Hans Freudenthal Award for an individual’s outstanding program of mathematics education research
The Hans Freudenthal Award is aimed at acknowledging and honoring an outstanding scholar who has initiated a new research program and brought it to maturation over the past 10 years. The research program is one that has had and will continue to have an impact on our community. In brief, the criteria for this award are depth, novelty, sustainability, and impact of the research program.
Announcement of the Awardee of the 2024 Hans Freudenthal Award
The recipient of the award will be announced and presented at ICME-15 in July 2024 in Sydney, Australia. The awardee (or representative) will be invited to present a special lecture at ICME-15.

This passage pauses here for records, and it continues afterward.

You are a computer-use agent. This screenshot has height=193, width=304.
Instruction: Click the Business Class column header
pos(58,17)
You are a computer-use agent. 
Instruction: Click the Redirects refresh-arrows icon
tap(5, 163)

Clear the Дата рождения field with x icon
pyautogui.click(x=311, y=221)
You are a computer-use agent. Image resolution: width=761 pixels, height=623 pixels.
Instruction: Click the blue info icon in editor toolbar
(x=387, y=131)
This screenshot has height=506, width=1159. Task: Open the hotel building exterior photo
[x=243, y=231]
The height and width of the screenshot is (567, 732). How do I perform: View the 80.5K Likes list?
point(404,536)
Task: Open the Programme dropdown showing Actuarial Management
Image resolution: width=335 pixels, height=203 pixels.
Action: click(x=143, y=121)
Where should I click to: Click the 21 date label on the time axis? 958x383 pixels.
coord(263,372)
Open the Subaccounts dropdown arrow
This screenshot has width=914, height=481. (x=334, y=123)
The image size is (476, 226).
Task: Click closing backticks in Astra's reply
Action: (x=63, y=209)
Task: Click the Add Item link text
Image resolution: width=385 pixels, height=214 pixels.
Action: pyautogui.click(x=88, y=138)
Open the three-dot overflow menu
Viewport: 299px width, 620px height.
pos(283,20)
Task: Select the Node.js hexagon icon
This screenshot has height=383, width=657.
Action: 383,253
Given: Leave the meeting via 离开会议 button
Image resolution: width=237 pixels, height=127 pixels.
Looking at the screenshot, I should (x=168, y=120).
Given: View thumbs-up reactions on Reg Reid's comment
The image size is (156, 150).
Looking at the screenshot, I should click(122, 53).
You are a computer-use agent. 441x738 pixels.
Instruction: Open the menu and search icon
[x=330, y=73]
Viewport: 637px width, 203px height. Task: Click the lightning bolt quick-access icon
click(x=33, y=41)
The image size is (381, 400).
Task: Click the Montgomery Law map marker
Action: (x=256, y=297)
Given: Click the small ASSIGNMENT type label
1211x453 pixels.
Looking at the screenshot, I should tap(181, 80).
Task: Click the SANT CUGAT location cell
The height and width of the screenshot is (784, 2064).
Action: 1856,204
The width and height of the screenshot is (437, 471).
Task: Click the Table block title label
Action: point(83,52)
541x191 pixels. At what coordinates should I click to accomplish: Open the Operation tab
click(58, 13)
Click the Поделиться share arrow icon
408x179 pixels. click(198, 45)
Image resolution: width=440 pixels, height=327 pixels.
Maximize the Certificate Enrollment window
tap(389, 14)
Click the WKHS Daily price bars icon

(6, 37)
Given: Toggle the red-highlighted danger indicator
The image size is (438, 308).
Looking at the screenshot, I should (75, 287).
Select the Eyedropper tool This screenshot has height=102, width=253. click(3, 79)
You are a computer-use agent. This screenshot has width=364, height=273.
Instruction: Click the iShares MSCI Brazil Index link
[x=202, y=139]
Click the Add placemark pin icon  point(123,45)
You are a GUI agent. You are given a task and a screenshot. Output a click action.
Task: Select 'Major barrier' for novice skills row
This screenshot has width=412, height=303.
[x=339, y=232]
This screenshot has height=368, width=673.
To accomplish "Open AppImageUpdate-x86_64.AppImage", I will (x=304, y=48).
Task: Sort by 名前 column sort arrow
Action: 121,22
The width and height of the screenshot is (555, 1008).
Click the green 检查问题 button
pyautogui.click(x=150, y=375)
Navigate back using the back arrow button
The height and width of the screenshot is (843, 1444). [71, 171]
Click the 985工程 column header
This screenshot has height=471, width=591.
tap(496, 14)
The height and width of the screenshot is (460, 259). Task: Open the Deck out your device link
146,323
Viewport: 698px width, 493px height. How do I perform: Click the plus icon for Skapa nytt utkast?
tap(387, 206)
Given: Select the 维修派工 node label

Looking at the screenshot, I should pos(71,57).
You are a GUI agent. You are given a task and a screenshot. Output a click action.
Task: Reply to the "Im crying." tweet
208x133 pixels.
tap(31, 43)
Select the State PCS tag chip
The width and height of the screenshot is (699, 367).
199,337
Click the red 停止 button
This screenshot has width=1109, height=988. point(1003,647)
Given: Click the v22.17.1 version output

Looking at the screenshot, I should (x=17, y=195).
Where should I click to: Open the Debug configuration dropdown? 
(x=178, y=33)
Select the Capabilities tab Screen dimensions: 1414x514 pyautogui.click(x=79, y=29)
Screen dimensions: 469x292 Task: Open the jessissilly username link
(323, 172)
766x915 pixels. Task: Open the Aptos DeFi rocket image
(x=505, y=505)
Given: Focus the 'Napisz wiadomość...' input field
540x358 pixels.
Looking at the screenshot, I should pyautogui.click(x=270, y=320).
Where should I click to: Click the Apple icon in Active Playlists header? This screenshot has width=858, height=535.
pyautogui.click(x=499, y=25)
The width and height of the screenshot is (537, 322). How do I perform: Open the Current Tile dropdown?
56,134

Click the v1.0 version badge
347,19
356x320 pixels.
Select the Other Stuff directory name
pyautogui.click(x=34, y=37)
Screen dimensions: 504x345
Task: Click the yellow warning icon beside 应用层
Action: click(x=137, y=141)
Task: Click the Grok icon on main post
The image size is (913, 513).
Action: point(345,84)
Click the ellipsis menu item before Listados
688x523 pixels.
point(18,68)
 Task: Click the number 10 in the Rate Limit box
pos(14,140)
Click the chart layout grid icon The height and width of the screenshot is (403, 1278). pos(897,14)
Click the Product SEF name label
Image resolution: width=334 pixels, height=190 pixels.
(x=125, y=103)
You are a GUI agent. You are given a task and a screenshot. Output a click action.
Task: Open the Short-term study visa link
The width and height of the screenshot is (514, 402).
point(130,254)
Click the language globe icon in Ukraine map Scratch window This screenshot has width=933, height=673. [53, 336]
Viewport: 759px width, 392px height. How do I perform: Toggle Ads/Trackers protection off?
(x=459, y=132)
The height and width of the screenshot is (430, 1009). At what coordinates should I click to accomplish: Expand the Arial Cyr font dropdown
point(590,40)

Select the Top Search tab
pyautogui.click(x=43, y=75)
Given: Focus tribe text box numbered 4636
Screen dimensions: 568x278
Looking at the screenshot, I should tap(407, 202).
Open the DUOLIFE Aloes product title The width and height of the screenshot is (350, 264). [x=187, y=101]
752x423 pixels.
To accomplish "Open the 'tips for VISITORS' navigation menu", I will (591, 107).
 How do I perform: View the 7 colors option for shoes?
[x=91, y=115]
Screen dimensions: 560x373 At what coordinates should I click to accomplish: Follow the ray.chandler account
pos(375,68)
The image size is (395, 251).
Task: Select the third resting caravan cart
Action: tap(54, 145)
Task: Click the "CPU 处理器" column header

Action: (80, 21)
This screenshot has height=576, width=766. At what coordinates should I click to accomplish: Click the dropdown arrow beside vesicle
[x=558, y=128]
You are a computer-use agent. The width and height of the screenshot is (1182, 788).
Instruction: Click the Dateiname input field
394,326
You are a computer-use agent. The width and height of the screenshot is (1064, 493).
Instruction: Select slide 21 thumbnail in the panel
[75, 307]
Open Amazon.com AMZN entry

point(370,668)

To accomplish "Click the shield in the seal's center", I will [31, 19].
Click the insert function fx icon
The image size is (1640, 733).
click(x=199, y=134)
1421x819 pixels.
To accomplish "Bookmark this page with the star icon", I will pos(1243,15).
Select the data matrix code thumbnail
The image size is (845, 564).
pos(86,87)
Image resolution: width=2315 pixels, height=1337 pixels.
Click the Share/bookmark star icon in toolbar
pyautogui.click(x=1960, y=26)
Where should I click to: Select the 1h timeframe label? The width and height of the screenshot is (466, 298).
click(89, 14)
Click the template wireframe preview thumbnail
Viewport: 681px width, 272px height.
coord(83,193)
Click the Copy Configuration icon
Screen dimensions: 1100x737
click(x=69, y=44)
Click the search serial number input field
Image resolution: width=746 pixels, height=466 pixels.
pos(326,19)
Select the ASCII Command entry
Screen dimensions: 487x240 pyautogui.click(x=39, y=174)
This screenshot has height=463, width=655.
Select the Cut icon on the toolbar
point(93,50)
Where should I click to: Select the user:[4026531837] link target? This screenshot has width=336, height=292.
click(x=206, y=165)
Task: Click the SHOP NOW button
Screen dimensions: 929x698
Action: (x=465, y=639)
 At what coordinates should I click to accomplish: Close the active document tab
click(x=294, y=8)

Hans Freudenthal (17 September 1905 - 13 October 1990) was born in the German town of Luckenwalde, the son of a Jewish teacher. Even at a young age, he was interested in differential equations and integration, but by the age of 13 he had also read all the works of Goethe and Schiller. In 1923, he went to Berlin and Paris to study mathematics. After gaining his doctorate, he moved to Amsterdam, in the Netherlands, where he became assistant to L.E.J. Brouwer (1881-1966), the famous mathematician, in 1930. Shortly after, he married Susana (Suus) Lutter, who was a pedagogue. Thanks to his marriage to a non-Jewish Dutchwoman and a certain amount of luck, Freudenthal was able to survive the Second World War. In 1946, Freudenthal became a professor in Utrecht, appointed to a chair in pure and applied mathematics and the principles of mathematics.
In his time, Freudenthal was an accomplished and well-known mathematician, and he made substantial contributions to topology, geometry and the theory of Lie groups. As a teacher, he acquired international fame and significance as the founder of Realistic Mathematics Education, which is based on problems taken from day-to-day experiences rather than on abstract mathematical rules. Single-handedly, Freudenthal kept Dutch mathematics education away from the New Math, which was introduced in many countries from 1960 onwards.
Freudenthal preferred to send his students on a tour of discovery. His motto was that you learn mathematics best by re-inventing it. His students were not given abstract bare problems to do but well-chosen practical problems from daily life, and in solving these, they gradually developed mathematical understanding. In addition, Freudenthal thought the recognizability of the problems would lead to the students to become more interested in mathematics.
He served as the eighth president of the International Commission on Mathematical Instruction from 1967 to 1970. In 1971 he founded the Institute for the Development of Mathematical Education (IOWO) at Utrecht University, which after his death was renamed as the Freudenthal Institute, and is now the Freudenthal Institute for Science and Mathematics Education. In 1968 he founded the journal Educational Studies in Mathematics, which is considered one of the two most prestigious journals in the field. In 1972, he founded and became editor-in-chief of the journal Geometriae Dedicata, devoted to geometry and its relationship to topology, group theory and the theory of dynamical systems. He retired from his professorship in 1975.